Abstract

An elevated proportion of patients require 2-drug and 3-drug combinations to achieve BP control. There is scarce evidence regarding if there are differences in such BP control among different types of combinations in daily practice. We aimed to assess office and ambulatory BP values achieved, as well as the proportion of controlled patients, depending on the type of drug combination used. From the Spanish ABPM Registry we selected 17187 patients treated with the 6 most common types of 2-drug combinations and 9724 treated with the 6 most common types of 3-drug combination. We looked for differences in achieved office and ambulatory BP, as well as nocturnal dip, and the proportion of controlled patients among types of combinations, after adjusting for confounders (age, gender, BMI, smoking, diabetes, dyslipidemia, and previous CV disease). With respect to the combination of renin angiotensin system (RAS) blockers and diuretics (reference), none of the other combinations achieved lower BP values or better BP control. Ambulatory BP control (including 24-hour, daytime and nighttime) was worse with combinations of RAS blockers/beta blockers (OR: 1.06; 95%CI: 1.01-1.11), with combinations of calcium channel blockers (CCB)/beta blockers (1.1; 1.04-1.16) and with combinations of RAS blockers and CCB (1.38; 1.23-1.55). Nondipping was also more frequent in combinations other than RAS blockers/diuretics.

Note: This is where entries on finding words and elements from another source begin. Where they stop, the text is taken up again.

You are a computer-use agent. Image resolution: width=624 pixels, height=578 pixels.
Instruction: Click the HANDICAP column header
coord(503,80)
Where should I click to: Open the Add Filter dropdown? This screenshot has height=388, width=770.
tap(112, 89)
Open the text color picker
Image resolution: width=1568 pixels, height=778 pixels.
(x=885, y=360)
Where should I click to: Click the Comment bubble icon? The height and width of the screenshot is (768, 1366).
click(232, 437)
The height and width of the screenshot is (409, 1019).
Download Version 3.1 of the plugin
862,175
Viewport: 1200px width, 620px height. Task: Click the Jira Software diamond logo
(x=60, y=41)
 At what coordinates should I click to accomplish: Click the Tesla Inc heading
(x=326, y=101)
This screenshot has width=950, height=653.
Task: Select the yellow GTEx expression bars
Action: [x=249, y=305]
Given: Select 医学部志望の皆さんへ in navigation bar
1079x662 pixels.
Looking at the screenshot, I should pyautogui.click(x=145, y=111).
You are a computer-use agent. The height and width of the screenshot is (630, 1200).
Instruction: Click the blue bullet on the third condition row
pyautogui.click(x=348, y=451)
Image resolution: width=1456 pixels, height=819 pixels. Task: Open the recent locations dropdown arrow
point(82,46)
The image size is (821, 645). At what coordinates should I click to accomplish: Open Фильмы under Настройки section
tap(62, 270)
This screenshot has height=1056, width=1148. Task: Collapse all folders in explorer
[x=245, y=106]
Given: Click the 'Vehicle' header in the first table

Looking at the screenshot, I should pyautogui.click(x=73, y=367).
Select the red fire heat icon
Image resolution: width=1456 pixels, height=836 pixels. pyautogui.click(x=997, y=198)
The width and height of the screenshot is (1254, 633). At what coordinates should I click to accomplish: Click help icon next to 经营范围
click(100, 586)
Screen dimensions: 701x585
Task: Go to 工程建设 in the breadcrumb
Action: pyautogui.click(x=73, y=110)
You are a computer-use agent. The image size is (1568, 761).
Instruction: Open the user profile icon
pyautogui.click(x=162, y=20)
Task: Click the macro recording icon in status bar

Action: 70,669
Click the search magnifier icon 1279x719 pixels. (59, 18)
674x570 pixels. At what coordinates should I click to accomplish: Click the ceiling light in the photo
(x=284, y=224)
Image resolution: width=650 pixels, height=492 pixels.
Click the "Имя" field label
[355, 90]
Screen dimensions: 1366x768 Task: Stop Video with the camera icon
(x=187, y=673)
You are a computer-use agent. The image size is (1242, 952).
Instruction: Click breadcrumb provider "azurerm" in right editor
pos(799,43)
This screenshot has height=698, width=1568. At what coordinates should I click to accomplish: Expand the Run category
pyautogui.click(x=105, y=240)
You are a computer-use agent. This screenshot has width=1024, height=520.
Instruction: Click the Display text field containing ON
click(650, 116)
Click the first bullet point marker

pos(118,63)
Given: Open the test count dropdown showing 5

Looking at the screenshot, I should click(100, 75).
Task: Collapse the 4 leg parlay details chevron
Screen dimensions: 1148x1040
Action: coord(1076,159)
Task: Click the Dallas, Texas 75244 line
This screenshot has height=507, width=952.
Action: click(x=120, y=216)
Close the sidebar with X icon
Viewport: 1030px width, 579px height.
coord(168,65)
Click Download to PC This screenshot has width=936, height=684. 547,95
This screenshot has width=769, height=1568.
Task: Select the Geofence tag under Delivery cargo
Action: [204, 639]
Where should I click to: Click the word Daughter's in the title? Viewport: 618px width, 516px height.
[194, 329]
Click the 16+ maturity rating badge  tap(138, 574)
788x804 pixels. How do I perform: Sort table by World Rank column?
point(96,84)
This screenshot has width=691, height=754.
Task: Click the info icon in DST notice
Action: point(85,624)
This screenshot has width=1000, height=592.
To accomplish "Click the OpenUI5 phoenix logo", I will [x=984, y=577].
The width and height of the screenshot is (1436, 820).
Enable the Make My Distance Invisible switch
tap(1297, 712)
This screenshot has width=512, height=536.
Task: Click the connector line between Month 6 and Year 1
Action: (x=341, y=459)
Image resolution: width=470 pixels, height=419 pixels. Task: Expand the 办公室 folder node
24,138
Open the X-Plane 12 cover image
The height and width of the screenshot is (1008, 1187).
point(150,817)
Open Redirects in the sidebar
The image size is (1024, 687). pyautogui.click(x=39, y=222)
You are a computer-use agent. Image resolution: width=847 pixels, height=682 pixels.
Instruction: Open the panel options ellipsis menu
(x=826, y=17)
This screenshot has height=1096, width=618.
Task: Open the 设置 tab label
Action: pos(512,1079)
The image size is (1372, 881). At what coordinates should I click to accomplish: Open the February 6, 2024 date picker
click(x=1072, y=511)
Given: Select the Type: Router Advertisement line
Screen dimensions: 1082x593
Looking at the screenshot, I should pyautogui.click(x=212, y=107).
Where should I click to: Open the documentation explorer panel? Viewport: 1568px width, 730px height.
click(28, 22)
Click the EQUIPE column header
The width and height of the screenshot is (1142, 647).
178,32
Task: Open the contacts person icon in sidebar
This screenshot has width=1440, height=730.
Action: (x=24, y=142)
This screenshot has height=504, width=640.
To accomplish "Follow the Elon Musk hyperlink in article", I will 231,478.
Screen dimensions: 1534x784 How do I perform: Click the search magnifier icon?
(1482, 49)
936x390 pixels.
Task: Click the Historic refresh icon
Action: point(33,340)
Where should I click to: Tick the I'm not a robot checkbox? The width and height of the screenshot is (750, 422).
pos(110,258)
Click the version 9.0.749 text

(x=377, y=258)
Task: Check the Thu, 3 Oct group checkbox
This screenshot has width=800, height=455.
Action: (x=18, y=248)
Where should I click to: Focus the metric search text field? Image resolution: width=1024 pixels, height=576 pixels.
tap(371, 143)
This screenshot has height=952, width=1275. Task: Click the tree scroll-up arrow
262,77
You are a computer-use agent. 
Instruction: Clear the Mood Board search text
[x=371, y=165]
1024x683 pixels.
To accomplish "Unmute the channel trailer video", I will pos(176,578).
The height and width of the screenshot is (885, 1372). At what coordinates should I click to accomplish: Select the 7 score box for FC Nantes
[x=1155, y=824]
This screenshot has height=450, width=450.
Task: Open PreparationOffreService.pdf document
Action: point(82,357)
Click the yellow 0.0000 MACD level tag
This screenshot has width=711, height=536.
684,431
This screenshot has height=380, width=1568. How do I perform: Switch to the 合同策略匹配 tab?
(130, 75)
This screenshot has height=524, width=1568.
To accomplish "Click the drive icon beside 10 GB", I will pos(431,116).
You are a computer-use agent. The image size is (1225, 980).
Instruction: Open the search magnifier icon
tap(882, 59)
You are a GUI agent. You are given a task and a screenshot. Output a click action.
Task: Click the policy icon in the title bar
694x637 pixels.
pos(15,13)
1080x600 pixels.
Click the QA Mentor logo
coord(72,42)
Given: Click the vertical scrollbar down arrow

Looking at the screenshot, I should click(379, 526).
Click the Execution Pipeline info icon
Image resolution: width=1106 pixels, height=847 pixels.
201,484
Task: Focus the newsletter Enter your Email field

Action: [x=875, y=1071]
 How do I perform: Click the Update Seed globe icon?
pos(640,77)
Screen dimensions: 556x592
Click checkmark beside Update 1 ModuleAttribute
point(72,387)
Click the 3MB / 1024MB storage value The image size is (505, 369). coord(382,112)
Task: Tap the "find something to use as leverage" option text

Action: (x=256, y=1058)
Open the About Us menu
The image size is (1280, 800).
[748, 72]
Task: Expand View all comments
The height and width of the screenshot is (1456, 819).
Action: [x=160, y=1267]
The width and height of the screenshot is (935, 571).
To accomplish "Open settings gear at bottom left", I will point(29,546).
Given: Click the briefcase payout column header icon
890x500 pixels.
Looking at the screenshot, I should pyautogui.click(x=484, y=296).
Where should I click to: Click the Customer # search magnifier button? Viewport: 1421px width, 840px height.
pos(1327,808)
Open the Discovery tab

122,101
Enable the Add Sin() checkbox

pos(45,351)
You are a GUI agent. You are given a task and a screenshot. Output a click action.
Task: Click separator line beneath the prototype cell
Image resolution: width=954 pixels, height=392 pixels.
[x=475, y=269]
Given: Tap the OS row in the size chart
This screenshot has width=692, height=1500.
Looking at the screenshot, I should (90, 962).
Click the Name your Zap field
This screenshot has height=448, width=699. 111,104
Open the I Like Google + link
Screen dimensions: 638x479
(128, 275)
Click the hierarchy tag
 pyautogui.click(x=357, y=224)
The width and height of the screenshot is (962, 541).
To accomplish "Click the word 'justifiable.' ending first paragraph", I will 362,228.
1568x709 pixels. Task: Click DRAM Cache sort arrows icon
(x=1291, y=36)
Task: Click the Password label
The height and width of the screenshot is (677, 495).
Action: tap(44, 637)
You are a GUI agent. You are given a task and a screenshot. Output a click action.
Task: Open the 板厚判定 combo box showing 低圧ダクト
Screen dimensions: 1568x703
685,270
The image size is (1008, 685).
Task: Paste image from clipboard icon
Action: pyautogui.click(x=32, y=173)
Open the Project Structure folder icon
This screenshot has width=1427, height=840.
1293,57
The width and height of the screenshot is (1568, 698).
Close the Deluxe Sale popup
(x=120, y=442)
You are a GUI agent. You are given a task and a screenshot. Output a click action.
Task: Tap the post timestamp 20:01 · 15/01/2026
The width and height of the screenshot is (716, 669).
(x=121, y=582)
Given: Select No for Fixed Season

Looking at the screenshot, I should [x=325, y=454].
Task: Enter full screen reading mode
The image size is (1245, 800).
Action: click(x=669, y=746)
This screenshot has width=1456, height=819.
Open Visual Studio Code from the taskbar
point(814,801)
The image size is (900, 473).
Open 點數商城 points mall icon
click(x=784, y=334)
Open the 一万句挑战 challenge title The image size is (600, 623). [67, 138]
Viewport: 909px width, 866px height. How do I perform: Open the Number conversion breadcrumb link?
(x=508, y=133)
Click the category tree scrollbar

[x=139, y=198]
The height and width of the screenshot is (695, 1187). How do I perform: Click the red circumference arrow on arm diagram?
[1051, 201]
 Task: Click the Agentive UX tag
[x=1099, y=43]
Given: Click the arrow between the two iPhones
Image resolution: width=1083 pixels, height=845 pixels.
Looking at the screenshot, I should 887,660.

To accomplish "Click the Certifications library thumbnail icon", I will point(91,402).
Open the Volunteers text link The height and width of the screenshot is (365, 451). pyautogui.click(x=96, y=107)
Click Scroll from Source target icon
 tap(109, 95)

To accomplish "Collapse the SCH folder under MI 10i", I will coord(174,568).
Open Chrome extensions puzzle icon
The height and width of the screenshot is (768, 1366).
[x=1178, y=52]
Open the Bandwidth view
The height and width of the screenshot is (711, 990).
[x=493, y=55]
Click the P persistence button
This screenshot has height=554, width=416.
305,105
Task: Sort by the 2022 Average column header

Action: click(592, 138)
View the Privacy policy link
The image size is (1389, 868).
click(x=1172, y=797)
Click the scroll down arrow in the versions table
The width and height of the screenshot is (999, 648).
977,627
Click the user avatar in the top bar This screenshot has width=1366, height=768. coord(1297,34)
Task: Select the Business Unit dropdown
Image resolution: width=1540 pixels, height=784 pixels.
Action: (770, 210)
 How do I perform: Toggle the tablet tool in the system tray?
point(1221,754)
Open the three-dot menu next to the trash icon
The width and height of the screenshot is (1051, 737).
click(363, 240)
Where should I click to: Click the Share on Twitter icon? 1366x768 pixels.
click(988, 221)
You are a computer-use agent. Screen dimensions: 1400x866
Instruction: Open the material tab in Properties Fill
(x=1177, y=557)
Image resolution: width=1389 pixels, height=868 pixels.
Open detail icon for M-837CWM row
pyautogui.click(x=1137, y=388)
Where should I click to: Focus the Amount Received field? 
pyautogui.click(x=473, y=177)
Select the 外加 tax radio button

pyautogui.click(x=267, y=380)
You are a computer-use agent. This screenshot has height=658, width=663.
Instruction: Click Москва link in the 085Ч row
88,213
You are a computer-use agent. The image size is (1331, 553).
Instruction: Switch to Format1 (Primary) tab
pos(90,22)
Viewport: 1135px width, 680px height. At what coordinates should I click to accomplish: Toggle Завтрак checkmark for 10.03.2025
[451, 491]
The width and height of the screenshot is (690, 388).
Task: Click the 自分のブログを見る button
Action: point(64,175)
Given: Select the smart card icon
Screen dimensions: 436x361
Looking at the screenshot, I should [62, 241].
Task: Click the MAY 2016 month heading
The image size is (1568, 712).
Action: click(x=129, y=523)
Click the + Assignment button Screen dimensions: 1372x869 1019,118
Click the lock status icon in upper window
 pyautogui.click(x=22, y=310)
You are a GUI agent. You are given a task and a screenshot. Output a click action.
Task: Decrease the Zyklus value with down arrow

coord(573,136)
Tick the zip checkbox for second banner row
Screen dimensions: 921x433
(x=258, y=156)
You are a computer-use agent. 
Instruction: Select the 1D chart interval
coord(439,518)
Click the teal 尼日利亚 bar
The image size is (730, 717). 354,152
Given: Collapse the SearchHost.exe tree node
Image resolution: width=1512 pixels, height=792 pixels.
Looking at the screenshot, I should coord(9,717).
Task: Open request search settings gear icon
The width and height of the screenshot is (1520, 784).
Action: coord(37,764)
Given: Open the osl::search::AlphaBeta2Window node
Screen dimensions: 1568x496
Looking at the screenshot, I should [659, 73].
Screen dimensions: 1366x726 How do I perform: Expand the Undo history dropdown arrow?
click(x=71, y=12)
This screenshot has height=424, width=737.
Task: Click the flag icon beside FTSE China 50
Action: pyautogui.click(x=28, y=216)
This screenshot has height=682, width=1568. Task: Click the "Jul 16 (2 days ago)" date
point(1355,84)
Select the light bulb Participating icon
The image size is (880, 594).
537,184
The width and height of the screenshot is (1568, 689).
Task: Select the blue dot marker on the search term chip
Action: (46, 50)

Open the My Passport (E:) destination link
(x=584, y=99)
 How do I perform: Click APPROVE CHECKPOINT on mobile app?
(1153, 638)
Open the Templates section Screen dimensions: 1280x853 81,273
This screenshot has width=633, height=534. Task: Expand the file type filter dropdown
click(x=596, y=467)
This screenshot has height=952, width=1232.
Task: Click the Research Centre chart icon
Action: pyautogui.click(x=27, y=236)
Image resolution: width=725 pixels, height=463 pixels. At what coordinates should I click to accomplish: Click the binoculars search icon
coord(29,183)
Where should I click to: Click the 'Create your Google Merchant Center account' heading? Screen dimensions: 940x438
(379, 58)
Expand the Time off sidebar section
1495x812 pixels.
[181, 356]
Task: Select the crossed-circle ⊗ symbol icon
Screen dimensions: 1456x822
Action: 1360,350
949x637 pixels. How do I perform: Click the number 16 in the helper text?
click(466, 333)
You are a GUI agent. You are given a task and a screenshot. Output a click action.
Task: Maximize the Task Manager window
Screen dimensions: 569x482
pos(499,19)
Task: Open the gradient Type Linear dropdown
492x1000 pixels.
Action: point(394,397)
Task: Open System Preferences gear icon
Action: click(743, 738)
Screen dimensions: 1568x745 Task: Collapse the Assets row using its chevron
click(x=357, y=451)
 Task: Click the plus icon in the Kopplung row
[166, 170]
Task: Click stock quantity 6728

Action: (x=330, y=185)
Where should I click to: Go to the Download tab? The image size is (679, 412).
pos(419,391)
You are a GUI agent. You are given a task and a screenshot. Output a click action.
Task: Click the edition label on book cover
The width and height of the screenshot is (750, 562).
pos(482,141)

In patients receiving 3-drug combinations, and with respect to RAS blockers/CCB/diuretic combinations (reference), ambulatory BP were higher and non dipping more frequent in other types of combinations. Ambulatory BP control was worse in RAS blockers/CCB/alpha blockers, RAS blockers/diuretics/alpha blockers, and CCB/beta blockers/diuretics combinations. No differences in office BP control were observed among types of 2-drug or 3-drug combinations. We conclude that RAS/diuretic combinations and RAS/diuretic/CCB combinations are associated with better ambulatory BP control and more pronounced dipping in comparison with other types of 2-drug or 3-drug combinations, even with same rates of office BP control. These results can be helpful in deciding the way to combine antihypertensive agents in patients who require combination therapy.